Immunophenotype: In CLL the malignant lymphocytes are almost always B cells (98%). Only 2% are of T cells. The CLL-B lymphocytes weakly express surface immunoglobulin IgM or IgM & IgD. The light chain is monoclonal. These cells also express the B-cell antigens CD19, CD20, and CD21 and the T-associated antigen CD5.

The coexpression of CD19 and CD5, (seen on <1% of normal B cells), is also seen in mantle cell lymphoma, and some prolymphocytic leukemias.

Chromosomal Abnormalities: The chromosome abnormality trisomy 12 is associated with CLL and the 14q+ chromosome abnormality with prolymphocytic leukemia (see below). When trisomy 12 is accompanied by other abnormalities of chromosomes 11 or 14 the prognosis is worsened.

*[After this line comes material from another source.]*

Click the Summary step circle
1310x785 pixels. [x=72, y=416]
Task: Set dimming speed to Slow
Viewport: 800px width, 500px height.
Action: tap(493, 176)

Marrow: The bone marrow is often diffusely replaced by small lymphocytes. Other patterns include interstitial or nodular infiltration usually seen earlier in the disease. The diffuse infiltration suggests a worse prognosis and correlates with a Rai stage III or IV.

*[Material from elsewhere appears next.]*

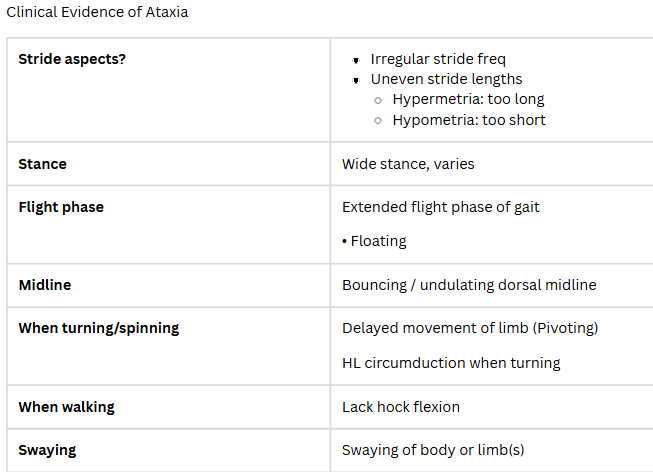Place cursor in "Uneven stride lengths" line
Screen dimensions: 653x472
click(x=446, y=79)

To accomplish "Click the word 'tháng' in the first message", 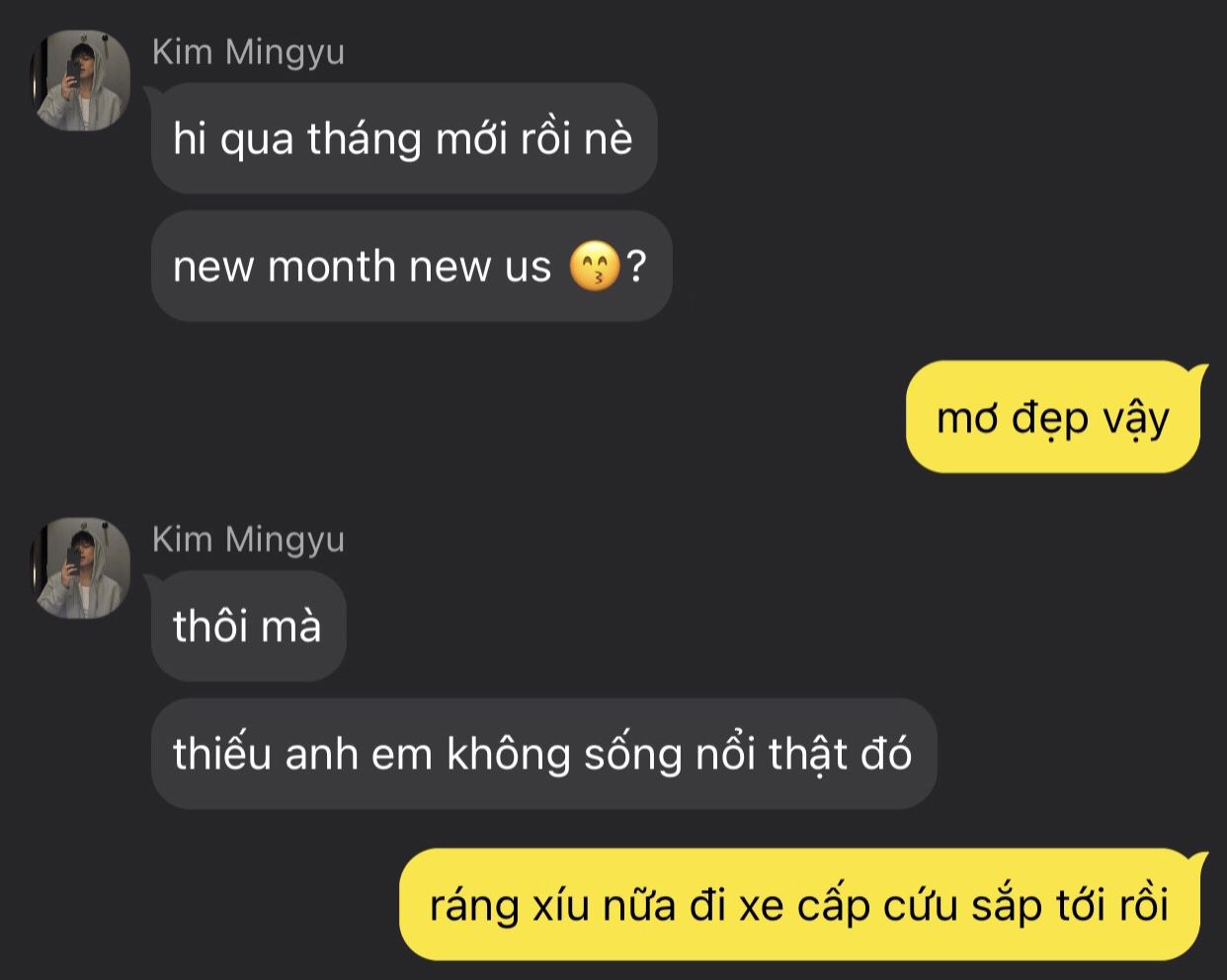I will (x=365, y=138).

Disease Complications: In some instances CLL undergoes change into a more aggressive disease.

  • Prolymphocytic transformation occurs when increasing numbers of prolymphocytes are produced in the course of CLL. At this point the CLL is often refractory to therapy and the prognosis worsens.
  • Richter's syndrome" refers to the development of a large cell lymphoma, usually immunoblastic. This phenomenon happens in about 5% of the CLL patients and is an ominous occurence.

 Leukemia: Chronic Prolymphocytic Leukemia

Morphology: Prolymphocytic leukemia can be thought of as a morphologic variant of chronic lymphocytic leukemia. The predominate cell is a prolymphocyte, larger than the lymphocytes of CLL (10-15m), This cell resembles activated lymphocytes with fine almost blastic chromatin, a single large nucleolus, and pale blue cytoplasm.

Immunophenotype: The immunophenotype of most prolymphocytic leukemia cells is similar to CLL (CD19+; CD5+), but surface Ig is strongly expressed.

Clinical Features: The peripheral WBC count is high (usually >100.0 x10 /L). Splenomegaly is common, but lymphadenopathy unusual. Patients with prolymphocytic leukemia tend to be older (70 years) than patients with CLL (64 years) and have an aggressive clinical course. The median survival of prolymphocytic leukemia is 3 years versus the 8 years of CLL.

About 20% of prolymphocytic leukemias are of T cell origin. Again the prognosis is poor, as the median survival is only 6 months. T cell prolymphocytic leukemia frequently involves the skin causing a papular nonpruritic nonscaling rash.

Leukemia: Hairy Cell Leukemia

Definition: Hairy cell leukemia (HCL) is a low grade B cell leukemia of moderately large mononuclear cells having distinctive "hairy" cytoplasmic projections (upper right).

Morphology: The abundant cytoplasm creates a "fried egg" appearance to each cell in tissue sections producing a characteristic "honeycomb" appearance on biopsy of bone marrow (lower right).

Marrow: Bone marrow aspirates are usually "dry" because of a network of increased recticulin.

Diagnosis: Cytologic features on a PBS or marrow aspirate, positive tartrate resistant acid phosphatase stain ( TRAP positive) and a characteristic phenotypic pattern (CD19+; CD5-; CD11c+; CD25+) are diagnostic in most cases.

Clinical Features: Splenic involvement is common. Typically it is the splenic red pulp that is involved. There is a 4:1 male to female predominance (compared to a 2:1 ratio in CLL).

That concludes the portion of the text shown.